Deep-sea bottom trawlers drag massive, heavy nets affixed to steel plates and cables across the deep seabed, wiping out everything in their paths, including deep-sea corals and sponges that have flourished for thousands of years. The European Commission has proposed a phase-out of deep-sea bottom trawling and bottom gillnet fishing. The Commission proposal is currently under negotiation by Germany and the other EU member States in the European Council.
It is estimated that a fleet of a dozen deep-sea trawlers could plow across an area of the seabed three times the size of Berlin in less than a month.

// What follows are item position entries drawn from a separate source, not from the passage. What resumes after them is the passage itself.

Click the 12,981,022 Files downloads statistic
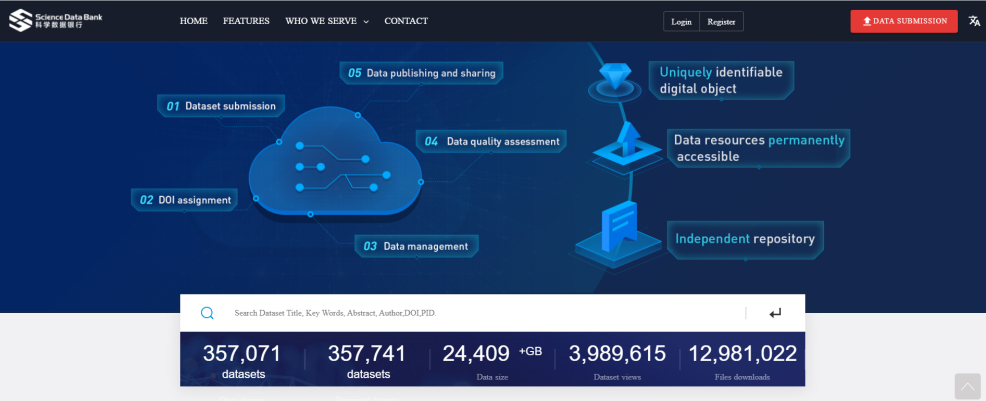This screenshot has height=401, width=986. coord(742,360)

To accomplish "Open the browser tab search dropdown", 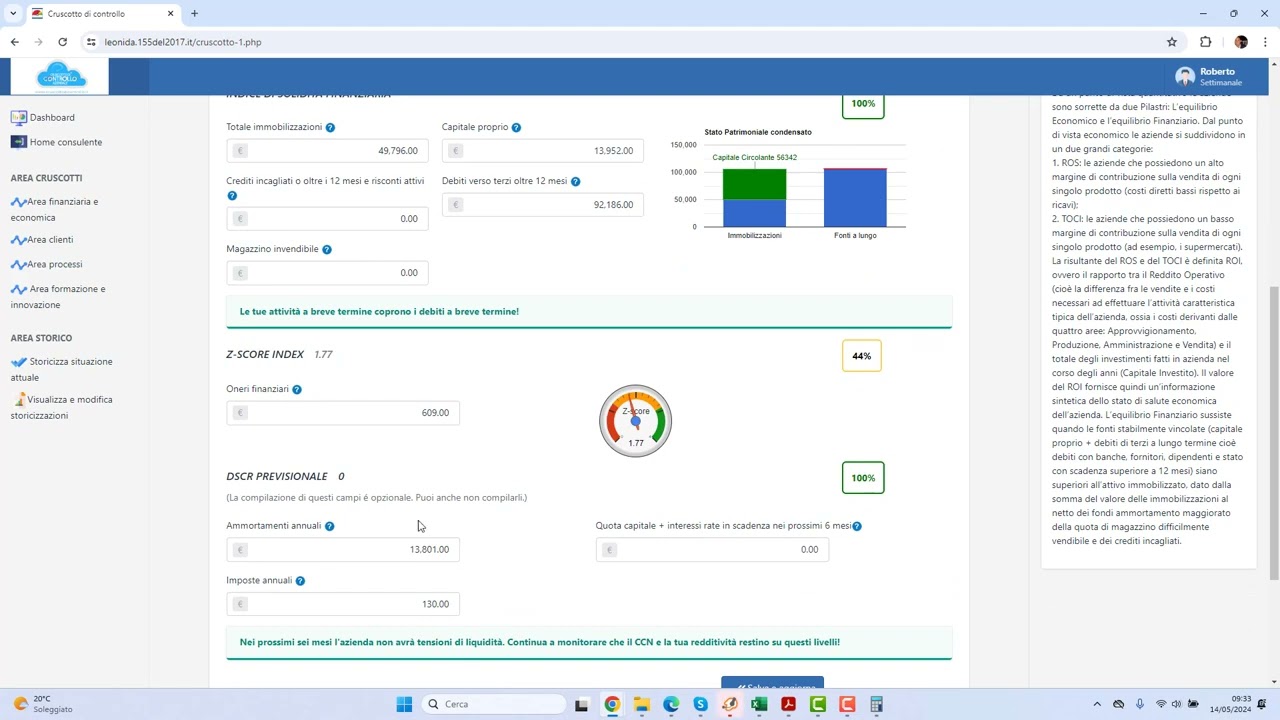I will click(13, 14).
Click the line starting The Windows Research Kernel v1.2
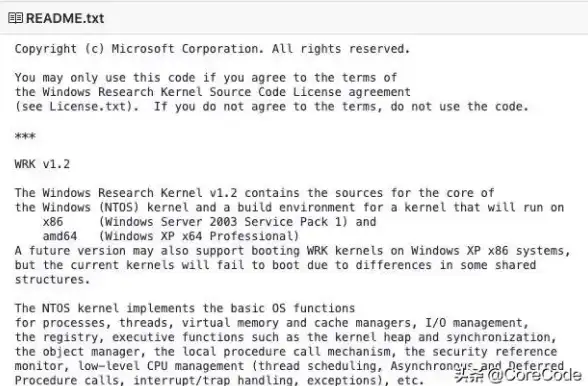 [x=254, y=193]
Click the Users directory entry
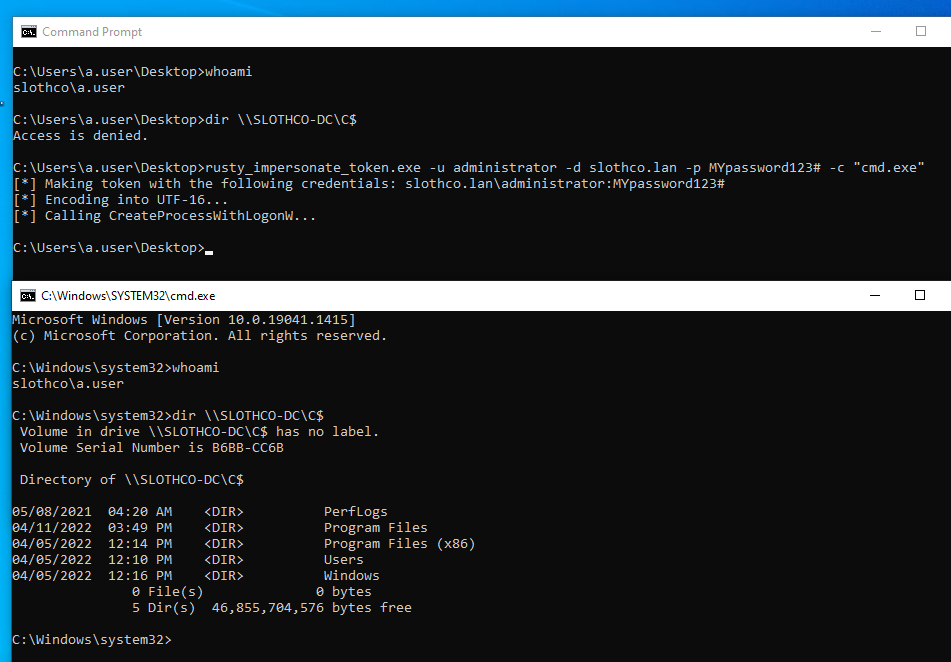 [343, 560]
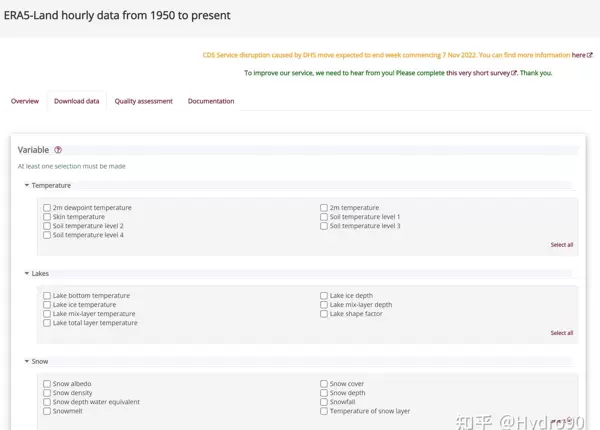Click Select all in Temperature group
Viewport: 600px width, 430px height.
(x=561, y=245)
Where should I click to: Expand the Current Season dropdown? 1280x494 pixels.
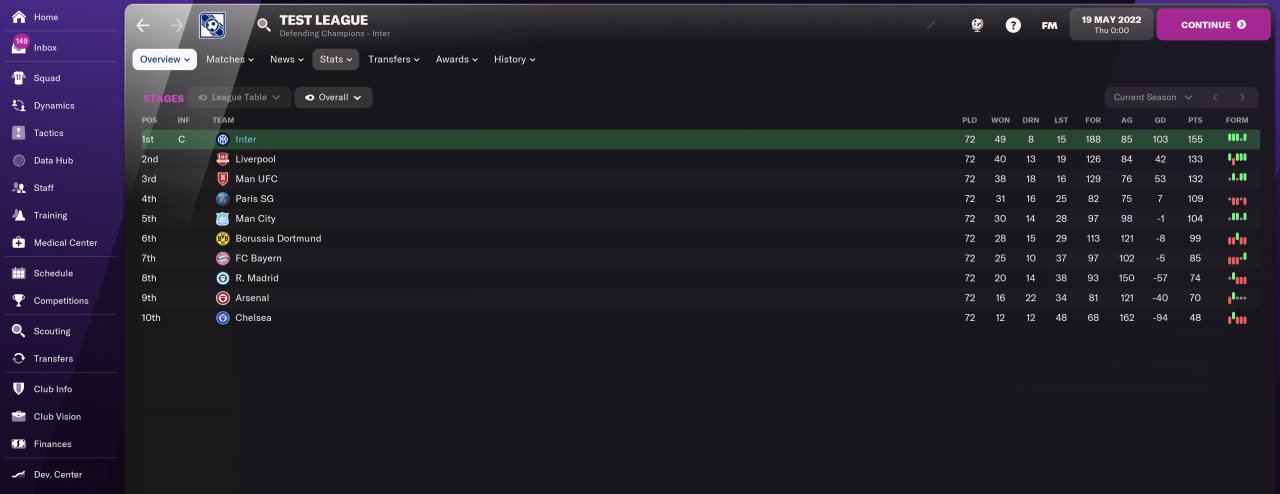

“It is unlikely that Europeans would tolerate the bulldozing of forests and the obliteration of hundreds of animal species to hunt deer or wild pigs to put on the dinner table,” says Fishlove co-founder and actress Greta Scacchi. “It is even more unlikely that people would accept that if the forests took thousands of years to grow and harbored biodiversity found nowhere else on earth.”
“Yet something very similar is happening in the deep sea, one of the largest and most biologically diverse ecosystems on the planet.”
“Deep-sea fishing fleets using bottom trawl gear are ravaging an environment that may never recover from the assault, and are doing so in pursuit of a scant few fish species,” says Scacchi.
The Fishlove portraits were taken by renowned photographer John Swannell.